That is, whether the remote reset input 10 is input, the failure reset input 18 is input, the power reset input is input, or the power failure recovery is confirmed based on the power failure monitoring signal input 20 and the battery voltage input 22 indicates When at least one of the conditions for whether the battery voltage value is equal to or higher than the predetermined voltage Vcnt is satisfied, the low power consumption mode is canceled and the operation of the CPU 3 returns from the low power consumption mode.

In this embodiment, the earthquake detection apparatus operates according to a series of flows shown in FIG. In addition, the range demonstrated here is the condition range in the frame enclosed with the dashed-dotted line in each figure among the transition conditions to the low power consumption mode of FIG. 2, and the return conditions from the low power consumption mode of FIG. However, the determination operation can be similarly performed for other conditions.
First, at normal time, the CPU 3 operates in the normal measurement mode (step S1). In step S2, the low power consumption mode control 19 checks whether or not the voltage of the battery 15 is equal to or higher than the predetermined voltage Vcnt based on the battery voltage input 22 from the battery voltage detection circuit 21.

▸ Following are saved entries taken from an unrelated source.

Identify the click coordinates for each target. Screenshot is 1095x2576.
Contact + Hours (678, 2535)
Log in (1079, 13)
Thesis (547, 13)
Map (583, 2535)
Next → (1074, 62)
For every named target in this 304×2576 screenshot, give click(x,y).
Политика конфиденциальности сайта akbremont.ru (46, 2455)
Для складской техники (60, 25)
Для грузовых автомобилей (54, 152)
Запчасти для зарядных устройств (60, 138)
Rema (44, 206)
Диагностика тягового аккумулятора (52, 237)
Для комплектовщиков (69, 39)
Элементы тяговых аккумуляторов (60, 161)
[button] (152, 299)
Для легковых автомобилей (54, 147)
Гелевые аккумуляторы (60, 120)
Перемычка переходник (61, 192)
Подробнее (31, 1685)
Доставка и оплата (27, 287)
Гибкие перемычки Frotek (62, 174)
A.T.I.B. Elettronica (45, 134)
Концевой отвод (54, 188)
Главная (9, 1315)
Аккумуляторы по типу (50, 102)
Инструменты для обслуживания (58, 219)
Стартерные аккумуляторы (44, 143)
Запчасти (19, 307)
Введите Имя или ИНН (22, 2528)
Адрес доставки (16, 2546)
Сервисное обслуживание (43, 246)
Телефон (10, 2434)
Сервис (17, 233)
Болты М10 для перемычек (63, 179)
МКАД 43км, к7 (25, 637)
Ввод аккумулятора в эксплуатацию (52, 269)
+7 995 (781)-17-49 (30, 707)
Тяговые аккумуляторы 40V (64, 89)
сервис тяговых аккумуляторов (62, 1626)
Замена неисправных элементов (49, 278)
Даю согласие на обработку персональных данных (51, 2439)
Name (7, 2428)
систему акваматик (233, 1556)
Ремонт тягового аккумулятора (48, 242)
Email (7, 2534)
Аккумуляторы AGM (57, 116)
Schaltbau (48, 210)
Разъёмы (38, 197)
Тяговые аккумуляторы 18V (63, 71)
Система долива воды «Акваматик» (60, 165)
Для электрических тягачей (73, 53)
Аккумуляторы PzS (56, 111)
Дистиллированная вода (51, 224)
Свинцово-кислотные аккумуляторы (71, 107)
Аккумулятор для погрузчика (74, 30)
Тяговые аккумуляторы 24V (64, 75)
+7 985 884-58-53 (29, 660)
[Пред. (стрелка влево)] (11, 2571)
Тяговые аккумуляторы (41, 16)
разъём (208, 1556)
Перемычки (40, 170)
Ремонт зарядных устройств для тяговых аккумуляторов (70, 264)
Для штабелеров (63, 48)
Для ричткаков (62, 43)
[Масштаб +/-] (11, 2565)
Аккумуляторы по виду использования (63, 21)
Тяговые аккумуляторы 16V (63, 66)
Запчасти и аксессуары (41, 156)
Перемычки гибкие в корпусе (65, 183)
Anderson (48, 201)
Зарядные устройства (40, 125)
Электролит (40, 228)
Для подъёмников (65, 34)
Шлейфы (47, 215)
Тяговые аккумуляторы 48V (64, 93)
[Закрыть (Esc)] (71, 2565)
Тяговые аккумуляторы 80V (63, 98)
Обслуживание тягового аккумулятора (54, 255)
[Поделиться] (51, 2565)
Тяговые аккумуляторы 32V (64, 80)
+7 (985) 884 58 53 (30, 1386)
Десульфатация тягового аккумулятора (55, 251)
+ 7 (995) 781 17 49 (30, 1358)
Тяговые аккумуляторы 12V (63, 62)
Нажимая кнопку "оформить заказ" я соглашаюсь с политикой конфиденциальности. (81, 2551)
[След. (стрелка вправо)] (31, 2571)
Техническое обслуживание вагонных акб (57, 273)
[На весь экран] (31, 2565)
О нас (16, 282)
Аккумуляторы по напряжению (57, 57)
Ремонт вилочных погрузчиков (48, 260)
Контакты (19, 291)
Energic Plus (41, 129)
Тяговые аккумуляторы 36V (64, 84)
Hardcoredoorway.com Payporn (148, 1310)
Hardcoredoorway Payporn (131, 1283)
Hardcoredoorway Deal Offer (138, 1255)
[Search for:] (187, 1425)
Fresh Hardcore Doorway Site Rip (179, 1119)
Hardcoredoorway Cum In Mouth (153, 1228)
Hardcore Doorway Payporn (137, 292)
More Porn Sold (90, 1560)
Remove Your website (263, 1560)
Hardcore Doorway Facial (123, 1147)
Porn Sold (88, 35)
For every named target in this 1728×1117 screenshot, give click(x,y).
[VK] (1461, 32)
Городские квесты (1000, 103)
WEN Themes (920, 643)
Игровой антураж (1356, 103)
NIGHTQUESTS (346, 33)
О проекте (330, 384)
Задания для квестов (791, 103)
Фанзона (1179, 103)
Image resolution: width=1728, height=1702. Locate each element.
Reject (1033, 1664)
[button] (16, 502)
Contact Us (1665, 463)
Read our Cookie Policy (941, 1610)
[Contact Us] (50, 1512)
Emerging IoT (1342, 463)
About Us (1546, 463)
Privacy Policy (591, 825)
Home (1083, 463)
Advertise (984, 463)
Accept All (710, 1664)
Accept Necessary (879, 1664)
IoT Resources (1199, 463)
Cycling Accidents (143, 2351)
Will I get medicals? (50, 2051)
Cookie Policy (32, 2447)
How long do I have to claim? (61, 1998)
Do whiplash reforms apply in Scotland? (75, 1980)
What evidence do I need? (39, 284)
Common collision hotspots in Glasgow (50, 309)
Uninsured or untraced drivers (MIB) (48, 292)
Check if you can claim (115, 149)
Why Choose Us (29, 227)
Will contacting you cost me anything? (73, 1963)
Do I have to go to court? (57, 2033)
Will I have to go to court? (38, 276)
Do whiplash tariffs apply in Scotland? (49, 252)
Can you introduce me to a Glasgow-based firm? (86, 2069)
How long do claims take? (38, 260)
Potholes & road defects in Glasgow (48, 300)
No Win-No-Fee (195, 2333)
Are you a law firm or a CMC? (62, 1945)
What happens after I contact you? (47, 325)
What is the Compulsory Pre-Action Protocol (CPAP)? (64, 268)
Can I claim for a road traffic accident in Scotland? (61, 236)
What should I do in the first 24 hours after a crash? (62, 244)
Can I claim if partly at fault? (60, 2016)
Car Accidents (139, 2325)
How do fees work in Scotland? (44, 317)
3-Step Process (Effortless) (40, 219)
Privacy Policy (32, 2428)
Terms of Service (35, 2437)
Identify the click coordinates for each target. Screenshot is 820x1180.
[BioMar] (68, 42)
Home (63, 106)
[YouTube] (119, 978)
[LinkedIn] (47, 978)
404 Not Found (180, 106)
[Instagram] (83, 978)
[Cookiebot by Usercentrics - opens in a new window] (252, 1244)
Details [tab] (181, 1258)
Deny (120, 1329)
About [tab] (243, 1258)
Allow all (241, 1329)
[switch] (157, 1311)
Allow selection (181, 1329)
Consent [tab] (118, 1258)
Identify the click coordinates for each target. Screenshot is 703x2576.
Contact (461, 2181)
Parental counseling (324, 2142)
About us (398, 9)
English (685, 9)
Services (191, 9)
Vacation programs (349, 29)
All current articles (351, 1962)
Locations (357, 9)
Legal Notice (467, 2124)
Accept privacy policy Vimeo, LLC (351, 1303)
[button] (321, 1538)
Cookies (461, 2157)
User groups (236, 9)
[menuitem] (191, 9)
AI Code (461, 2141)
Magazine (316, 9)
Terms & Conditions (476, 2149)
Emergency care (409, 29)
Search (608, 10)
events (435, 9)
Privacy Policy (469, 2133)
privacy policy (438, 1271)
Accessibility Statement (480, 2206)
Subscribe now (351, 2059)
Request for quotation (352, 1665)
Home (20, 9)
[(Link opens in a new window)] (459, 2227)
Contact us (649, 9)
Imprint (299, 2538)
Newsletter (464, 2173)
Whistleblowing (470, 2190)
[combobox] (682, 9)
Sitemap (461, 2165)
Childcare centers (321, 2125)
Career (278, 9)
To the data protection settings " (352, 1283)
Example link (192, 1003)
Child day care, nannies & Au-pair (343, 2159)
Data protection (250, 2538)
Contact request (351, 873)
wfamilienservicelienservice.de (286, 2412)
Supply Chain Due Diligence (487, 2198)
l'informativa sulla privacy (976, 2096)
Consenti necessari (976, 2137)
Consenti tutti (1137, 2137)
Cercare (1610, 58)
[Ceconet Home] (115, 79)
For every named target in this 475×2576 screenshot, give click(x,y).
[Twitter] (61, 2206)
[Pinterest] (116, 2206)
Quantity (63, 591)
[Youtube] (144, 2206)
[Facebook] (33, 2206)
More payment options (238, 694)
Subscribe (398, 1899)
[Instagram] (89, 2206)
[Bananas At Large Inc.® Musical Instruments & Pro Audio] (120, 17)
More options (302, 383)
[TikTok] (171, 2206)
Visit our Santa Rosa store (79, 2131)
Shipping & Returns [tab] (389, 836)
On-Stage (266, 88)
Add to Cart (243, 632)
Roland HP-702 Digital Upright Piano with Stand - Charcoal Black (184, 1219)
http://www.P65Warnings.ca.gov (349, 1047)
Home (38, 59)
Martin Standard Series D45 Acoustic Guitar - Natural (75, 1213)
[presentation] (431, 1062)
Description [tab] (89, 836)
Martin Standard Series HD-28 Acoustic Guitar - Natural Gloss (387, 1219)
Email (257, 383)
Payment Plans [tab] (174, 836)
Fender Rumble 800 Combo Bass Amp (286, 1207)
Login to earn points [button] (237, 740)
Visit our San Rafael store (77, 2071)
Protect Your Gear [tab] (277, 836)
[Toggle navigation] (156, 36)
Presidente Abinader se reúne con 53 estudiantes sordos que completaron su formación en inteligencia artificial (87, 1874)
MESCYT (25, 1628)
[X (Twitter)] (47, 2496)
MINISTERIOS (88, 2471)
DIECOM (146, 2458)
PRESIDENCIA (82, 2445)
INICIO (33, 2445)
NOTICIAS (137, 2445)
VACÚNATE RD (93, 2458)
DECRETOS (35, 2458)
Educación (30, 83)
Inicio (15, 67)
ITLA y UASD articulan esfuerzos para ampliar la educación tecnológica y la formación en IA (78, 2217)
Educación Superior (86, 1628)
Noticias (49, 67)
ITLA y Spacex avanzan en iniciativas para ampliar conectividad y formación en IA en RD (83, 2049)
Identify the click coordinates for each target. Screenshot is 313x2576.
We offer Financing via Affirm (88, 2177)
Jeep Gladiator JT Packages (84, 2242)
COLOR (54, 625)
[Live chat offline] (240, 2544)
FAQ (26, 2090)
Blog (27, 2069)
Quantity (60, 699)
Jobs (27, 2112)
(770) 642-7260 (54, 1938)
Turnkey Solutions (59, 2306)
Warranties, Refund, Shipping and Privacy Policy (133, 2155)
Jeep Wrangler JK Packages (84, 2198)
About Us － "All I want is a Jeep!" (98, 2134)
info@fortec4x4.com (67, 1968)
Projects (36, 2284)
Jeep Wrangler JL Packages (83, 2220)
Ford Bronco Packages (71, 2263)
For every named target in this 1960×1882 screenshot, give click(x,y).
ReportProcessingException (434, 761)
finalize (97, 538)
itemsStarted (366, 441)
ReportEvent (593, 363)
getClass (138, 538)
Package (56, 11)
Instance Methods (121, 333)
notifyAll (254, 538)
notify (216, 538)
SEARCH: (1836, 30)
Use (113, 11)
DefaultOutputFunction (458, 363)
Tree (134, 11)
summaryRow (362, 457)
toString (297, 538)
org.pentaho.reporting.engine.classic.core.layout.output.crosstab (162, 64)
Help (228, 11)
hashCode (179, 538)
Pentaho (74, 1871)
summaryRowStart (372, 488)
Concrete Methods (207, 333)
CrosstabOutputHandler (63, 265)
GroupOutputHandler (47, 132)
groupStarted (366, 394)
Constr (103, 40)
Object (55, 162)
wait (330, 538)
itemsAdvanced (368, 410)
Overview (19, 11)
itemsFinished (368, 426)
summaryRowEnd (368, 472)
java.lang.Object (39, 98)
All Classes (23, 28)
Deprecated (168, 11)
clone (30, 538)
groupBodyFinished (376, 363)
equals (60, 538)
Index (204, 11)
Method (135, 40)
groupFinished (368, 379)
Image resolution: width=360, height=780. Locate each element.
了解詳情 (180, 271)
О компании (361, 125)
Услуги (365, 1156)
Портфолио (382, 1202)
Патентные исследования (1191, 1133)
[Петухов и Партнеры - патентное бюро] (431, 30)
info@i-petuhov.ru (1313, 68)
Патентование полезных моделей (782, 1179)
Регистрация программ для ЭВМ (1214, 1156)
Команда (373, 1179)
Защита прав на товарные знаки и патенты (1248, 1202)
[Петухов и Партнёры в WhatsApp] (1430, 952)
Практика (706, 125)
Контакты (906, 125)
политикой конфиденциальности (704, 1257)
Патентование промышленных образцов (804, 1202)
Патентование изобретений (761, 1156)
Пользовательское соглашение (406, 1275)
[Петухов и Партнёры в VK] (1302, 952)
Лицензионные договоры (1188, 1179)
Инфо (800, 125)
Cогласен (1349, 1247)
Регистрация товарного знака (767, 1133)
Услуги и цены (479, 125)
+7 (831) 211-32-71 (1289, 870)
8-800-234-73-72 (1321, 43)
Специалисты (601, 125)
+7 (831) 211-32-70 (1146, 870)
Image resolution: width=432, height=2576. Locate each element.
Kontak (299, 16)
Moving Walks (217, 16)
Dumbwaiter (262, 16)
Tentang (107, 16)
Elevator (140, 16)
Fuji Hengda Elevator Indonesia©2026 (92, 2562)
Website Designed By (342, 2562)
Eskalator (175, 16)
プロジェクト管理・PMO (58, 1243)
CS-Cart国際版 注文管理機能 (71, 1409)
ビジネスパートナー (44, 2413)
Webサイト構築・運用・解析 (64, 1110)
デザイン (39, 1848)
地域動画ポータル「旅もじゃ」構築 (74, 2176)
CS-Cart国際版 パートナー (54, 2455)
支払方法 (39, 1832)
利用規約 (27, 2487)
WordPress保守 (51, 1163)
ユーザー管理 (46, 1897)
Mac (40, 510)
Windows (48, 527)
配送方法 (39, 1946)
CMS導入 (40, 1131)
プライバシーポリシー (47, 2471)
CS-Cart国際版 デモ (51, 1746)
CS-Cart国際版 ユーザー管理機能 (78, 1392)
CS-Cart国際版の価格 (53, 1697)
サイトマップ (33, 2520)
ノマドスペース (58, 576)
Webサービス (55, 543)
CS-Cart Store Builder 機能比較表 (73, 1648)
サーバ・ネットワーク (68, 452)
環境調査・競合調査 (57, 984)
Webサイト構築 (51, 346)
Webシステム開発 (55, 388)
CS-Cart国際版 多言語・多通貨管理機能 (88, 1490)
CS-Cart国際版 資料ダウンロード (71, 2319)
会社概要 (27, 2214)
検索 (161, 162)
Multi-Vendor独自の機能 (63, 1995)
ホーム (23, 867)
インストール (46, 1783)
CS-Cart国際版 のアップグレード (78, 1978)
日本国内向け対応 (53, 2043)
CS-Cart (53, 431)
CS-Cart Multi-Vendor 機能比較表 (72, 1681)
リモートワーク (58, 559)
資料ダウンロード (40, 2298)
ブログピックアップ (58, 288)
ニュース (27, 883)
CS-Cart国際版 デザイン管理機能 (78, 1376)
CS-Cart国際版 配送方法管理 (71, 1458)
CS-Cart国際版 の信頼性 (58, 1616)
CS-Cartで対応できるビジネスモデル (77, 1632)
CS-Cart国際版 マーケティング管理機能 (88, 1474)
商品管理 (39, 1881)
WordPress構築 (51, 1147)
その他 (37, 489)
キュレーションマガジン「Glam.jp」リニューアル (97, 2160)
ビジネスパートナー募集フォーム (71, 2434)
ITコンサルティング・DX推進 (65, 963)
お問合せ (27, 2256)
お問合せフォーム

In this confirmation, if it is confirmed that the voltage of the battery 15 is equal to or higher than the predetermined voltage Vcnt, the process proceeds to step S3, and the low power consumption mode control 19 determines whether a power failure has occurred based on the power failure monitoring signal input 20. Confirm whether or not. In this confirmation, if it is confirmed that no power failure has occurred, the process returns to step S2.
On the other hand, if it is confirmed in step S3 that a power failure has occurred, the elapse of the predetermined time d1 is waited in step S4, and the process proceeds to step S5 after the elapse of the predetermined time d1.

In step S5, the low power consumption mode control 19 stops the operation of the CPU 3 and makes a transition from the normal measurement mode to the low power consumption mode.
Further, when it is confirmed in step S2 that the voltage of the battery 15 is not equal to or higher than the predetermined voltage Vcnt, that is, it is confirmed that the voltage of the battery 15 is lower than the predetermined voltage Vcnt, the process directly proceeds to step S5. The low power consumption mode control 19 stops the operation of the CPU 3 and makes a transition from the normal measurement mode to the low power consumption mode.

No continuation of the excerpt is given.